### WORK INSTRUCTION
Look through the data below for the line with "This screenshot has height=488, width=600.", and transcribe it exactly together with each line after it up to and including the line with "Task: Select the hand pan tool". Give nothing else.

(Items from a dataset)
*** Begin section ***
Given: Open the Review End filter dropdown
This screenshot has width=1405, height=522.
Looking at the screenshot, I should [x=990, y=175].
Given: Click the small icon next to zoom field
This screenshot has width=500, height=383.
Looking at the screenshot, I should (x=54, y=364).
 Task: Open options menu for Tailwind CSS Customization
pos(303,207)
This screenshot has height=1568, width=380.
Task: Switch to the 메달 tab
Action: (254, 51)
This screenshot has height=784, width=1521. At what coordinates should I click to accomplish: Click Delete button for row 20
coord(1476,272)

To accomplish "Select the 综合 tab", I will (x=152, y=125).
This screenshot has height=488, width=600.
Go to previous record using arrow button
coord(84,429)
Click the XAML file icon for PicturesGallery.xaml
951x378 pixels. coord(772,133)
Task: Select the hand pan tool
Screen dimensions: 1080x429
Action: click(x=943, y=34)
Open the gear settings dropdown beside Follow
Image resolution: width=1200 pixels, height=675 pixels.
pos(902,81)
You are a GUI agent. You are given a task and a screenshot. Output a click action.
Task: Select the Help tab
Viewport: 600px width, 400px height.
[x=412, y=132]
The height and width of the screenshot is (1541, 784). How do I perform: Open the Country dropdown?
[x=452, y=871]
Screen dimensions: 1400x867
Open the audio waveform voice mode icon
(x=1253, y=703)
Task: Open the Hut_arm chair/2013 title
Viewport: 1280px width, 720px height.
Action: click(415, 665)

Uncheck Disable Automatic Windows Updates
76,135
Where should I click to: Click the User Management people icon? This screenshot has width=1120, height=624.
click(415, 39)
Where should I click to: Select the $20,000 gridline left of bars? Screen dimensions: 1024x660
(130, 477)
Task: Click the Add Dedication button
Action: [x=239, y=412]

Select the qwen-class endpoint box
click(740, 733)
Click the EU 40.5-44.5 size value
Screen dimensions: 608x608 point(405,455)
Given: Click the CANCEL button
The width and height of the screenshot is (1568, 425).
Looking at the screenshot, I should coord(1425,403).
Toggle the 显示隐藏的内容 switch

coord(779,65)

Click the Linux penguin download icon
*** End section ***
### EXERCISE RESPONSE
This screenshot has height=488, width=600.
Go to previous record using arrow button
coord(84,429)
Click the XAML file icon for PicturesGallery.xaml
951x378 pixels. coord(772,133)
Task: Select the hand pan tool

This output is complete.